Eye Boogers and Their Many Names
The scientific term for what we casually refer to as eye boogers is actually rheum, which refers to any watery discharge from either the eye, nose or mouth while sleeping. To get even more technical, when rheum discharges specifically from the eye, it’s called gound. We’ve never heard anyone actually refer to them as such, and we’re guessing you haven’t either. That said, they do have a lot of other names, like eye gunk, sleepies, sleep dust and crusties — all equal lovely, no?
What Causes Them?
Eye boogers are made up from a handful of different things, namely skin cells, oils, mucus, and dust. Now, these perfectly natural bits don’t accumulate as eye boogers while you’re awake thanks to the simple magic of blinking. Each time you blink, your eye is refreshed with tears, which carry off the microscopic particles. But when you sleep—and the blinking goes on hiatus, there’s nothing to carry them off. Instead, they form together into goopy bits and get pushed into the corners or lash lines of the eye—and then you wash or pick them out come morning.
What Purpose do they Serve?
Once you understand what sleepies are made of, it’s pretty easy to see their purpose. Think of them like a cleaning device, transforming all the unneeded gunk in your eyeball into convenient little crusties that can be swept out come morning with a little splash of water on the face. They’re certainly not glamourous — but at least they’re making their way out of the eyeball, allowing it to remain clean and healthy.

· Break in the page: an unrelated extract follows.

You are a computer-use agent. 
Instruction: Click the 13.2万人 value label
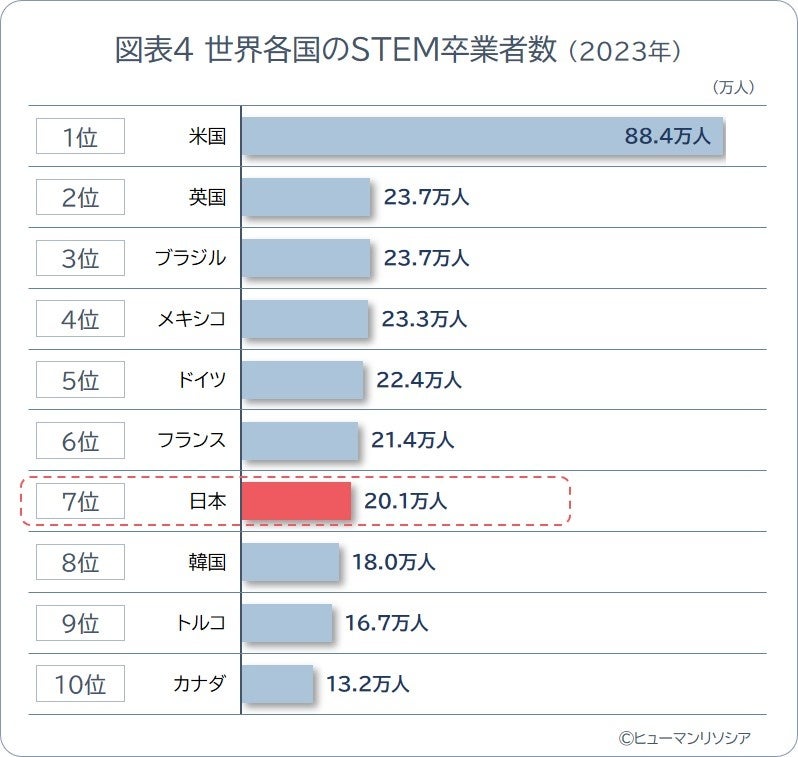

Are They a Sign of Eye Troubles?
As you probably suspect, eye boogers aren’t harmful. They’re super common and again, really a natural cleansing tool of the body. That said, excessive eye boogers can be a sign of a larger issue at work in the eyeball. In many cases, they can be a sign of infection, such as pink eye. Such infections also tend to cause eye boogers to be more yellow or green in color. For anyone who’s ever suffered from pink eye, they’re likely to recall waking up with an eyeball that is nearly sealed from the amount of crusties covering it. Eye infections may also have accompanying tenderness, pain, or vision changes/difficulty.

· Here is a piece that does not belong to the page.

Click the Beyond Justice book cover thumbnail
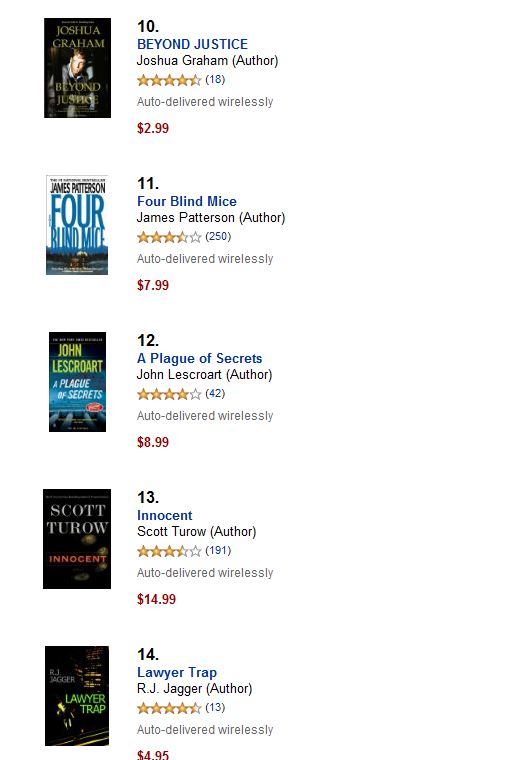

An overabundance of eye boogers doesn’t necessarily point to an infection though — it might just be a symptom of allergies. As anyone who has them knows, allergies can wreak havoc on the eyes. Common symptoms include itchy, red and dry eyes, and loads of eye boogers upon waking.
What to Do if You Have Too Many Sleepies
If you find yourself waking up with a more than usual amount of crusties, it’s a good idea to give your eye doc a ring. On the chances that you do have an underlying infection, you’ll want to start treatment for it right away before it can cause any further damage to your eyes, or even your eyesight.

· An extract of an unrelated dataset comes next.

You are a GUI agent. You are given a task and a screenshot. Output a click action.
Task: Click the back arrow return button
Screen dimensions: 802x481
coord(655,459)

While pink eye is a fairly common and treatable infection, there are loads more that need to be nipped in the bud as soon as possible. Of course, you’ll want to get rid of the eye boogers before leaving the house. For this, the best thing to do is use a wet, warm compress to gently soften the eye debris. Then, you can carefully wipe them away with the damp cloth.
And just like that, the great mystery of eye boogers is revealed at last. Don’t you feel smarter already?